"""

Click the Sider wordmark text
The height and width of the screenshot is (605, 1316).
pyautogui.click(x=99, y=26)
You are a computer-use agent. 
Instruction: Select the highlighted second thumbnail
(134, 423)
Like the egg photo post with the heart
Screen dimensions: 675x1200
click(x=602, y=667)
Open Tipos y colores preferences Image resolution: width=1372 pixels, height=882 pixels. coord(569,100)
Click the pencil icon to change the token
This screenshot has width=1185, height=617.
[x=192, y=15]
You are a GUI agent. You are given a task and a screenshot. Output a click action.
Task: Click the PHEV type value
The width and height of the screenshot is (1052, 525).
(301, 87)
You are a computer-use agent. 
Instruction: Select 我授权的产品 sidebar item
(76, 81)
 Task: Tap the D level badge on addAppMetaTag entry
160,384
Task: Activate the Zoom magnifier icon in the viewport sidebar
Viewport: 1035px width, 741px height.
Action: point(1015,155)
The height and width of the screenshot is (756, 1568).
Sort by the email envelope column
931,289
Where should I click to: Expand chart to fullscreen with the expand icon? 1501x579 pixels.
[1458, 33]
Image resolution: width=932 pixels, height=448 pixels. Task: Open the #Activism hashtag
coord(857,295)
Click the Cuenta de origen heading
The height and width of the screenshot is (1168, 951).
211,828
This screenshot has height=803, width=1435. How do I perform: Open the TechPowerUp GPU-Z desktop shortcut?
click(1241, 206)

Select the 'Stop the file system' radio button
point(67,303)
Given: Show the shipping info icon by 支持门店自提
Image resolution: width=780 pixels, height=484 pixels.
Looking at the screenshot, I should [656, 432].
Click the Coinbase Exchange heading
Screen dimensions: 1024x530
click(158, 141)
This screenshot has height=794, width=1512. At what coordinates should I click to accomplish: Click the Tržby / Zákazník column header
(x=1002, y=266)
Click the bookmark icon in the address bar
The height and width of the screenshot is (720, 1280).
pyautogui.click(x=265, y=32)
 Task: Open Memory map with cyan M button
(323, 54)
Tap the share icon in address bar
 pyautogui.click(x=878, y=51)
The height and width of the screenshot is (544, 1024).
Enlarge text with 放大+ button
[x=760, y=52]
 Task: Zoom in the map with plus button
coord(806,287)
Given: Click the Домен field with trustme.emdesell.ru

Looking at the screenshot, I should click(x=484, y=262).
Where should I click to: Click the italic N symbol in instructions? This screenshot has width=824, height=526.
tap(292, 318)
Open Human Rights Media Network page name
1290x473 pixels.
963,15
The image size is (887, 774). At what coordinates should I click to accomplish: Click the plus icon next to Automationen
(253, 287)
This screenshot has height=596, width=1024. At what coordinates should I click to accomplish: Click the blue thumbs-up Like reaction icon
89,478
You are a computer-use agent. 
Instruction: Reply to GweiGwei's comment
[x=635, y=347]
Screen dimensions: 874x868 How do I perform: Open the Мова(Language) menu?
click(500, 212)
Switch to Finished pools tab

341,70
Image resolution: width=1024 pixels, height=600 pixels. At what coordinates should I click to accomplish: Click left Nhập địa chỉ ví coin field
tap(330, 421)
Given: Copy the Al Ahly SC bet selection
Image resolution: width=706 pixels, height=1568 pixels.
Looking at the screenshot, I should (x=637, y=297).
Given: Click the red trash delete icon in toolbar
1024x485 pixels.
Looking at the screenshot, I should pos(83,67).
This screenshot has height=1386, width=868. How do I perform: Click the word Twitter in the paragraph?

"""

Task objective: What is needed is a word-for-word restatement of all the data.

Solved problem:
Click the Sider wordmark text
The height and width of the screenshot is (605, 1316).
pyautogui.click(x=99, y=26)
You are a computer-use agent. 
Instruction: Select the highlighted second thumbnail
(134, 423)
Like the egg photo post with the heart
Screen dimensions: 675x1200
click(x=602, y=667)
Open Tipos y colores preferences Image resolution: width=1372 pixels, height=882 pixels. coord(569,100)
Click the pencil icon to change the token
This screenshot has width=1185, height=617.
[x=192, y=15]
You are a GUI agent. You are given a task and a screenshot. Output a click action.
Task: Click the PHEV type value
The width and height of the screenshot is (1052, 525).
(301, 87)
You are a computer-use agent. 
Instruction: Select 我授权的产品 sidebar item
(76, 81)
 Task: Tap the D level badge on addAppMetaTag entry
160,384
Task: Activate the Zoom magnifier icon in the viewport sidebar
Viewport: 1035px width, 741px height.
Action: point(1015,155)
The height and width of the screenshot is (756, 1568).
Sort by the email envelope column
931,289
Where should I click to: Expand chart to fullscreen with the expand icon? 1501x579 pixels.
[1458, 33]
Image resolution: width=932 pixels, height=448 pixels. Task: Open the #Activism hashtag
coord(857,295)
Click the Cuenta de origen heading
The height and width of the screenshot is (1168, 951).
211,828
This screenshot has height=803, width=1435. How do I perform: Open the TechPowerUp GPU-Z desktop shortcut?
click(1241, 206)

Select the 'Stop the file system' radio button
point(67,303)
Given: Show the shipping info icon by 支持门店自提
Image resolution: width=780 pixels, height=484 pixels.
Looking at the screenshot, I should [656, 432].
Click the Coinbase Exchange heading
Screen dimensions: 1024x530
click(158, 141)
This screenshot has height=794, width=1512. At what coordinates should I click to accomplish: Click the Tržby / Zákazník column header
(x=1002, y=266)
Click the bookmark icon in the address bar
The height and width of the screenshot is (720, 1280).
pyautogui.click(x=265, y=32)
 Task: Open Memory map with cyan M button
(323, 54)
Tap the share icon in address bar
 pyautogui.click(x=878, y=51)
The height and width of the screenshot is (544, 1024).
Enlarge text with 放大+ button
[x=760, y=52]
 Task: Zoom in the map with plus button
coord(806,287)
Given: Click the Домен field with trustme.emdesell.ru

Looking at the screenshot, I should click(x=484, y=262).
Where should I click to: Click the italic N symbol in instructions? This screenshot has width=824, height=526.
tap(292, 318)
Open Human Rights Media Network page name
1290x473 pixels.
963,15
The image size is (887, 774). At what coordinates should I click to accomplish: Click the plus icon next to Automationen
(253, 287)
This screenshot has height=596, width=1024. At what coordinates should I click to accomplish: Click the blue thumbs-up Like reaction icon
89,478
You are a computer-use agent. 
Instruction: Reply to GweiGwei's comment
[x=635, y=347]
Screen dimensions: 874x868 How do I perform: Open the Мова(Language) menu?
click(500, 212)
Switch to Finished pools tab

341,70
Image resolution: width=1024 pixels, height=600 pixels. At what coordinates should I click to accomplish: Click left Nhập địa chỉ ví coin field
tap(330, 421)
Given: Copy the Al Ahly SC bet selection
Image resolution: width=706 pixels, height=1568 pixels.
Looking at the screenshot, I should (x=637, y=297).
Given: Click the red trash delete icon in toolbar
1024x485 pixels.
Looking at the screenshot, I should pos(83,67).
This screenshot has height=1386, width=868. How do I perform: Click the word Twitter in the paragraph?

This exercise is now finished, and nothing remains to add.